During these tough economic times, a goodly number of unfortunate people have had to ankle their jobs. Ankle, with the suggestion of walking, is Variety-ese for “to leave a position,” either voluntarily or otherwise. The otherwise part, as many know too well, can be expressed in a variety of words meaning “to dismiss” or “to discharge” an employee. Some have long etymological histories, which you probably didn’t stop to investigate when you were being fired, sacked, canned, or axed.
Most common nowadays is to fire, or, if on the passive side of the equation, to be fired. As a metaphorical verb, fire has been around at least since the 12th century, when it meant “to arouse or excite,” stemming from the Old English word fyrian, “to supply with fire.” The first known usage of the word meaning “to dismiss from employment” occurred in the 1880s. It probably originated as a play on the two meanings of discharge, i.e. “to fire a gun” and “to terminate employment.” Originally the phrase was fired out (of a job), but in 1889, the Pall Mall Gazette used the word in its modern sense: “A Commissioner who should be discovered to have reported a subordinate unjustly would be fired from his high post.”
To sack a worker has even older provenance. Perhaps originating from the idea of an artisan going away with his tools in a bag, the original term was to give the sack (to someone). A 17th century French occurrence of the phrase luy a donné son sac has been noted by the Online Etymological Dictionary.

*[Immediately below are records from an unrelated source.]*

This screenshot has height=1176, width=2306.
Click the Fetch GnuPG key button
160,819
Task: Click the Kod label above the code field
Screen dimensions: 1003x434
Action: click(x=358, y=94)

An 1841 article in the Catholic News reported: “He said that he had just come from Glasgow, and that he had been ‘sacked.’”
To can, meaning to preserve foods in tin cans can be found as early as 1871, but its use as a synonym for dismiss—probably with the connotation of one’s being put out of circulation—dates only to 1905. And ax, meaning to economize either by cutting expenses or cutting employees from the payroll, came into general usage in the 1920s.
The British, in their inscrutable delicacy, prefer to make an undesired worker redundant.
Redundancy is the raison d’être of the Bard of Buffalo Bayou, to wit:
No sooner had the boss agreed to hire me,
Than she began to threaten she would fire me,
Ax me, can me, sack me, terminate me.
And that began to really aggravate me.
But most of all it would antagonize me
If I heard her threaten to downsize me.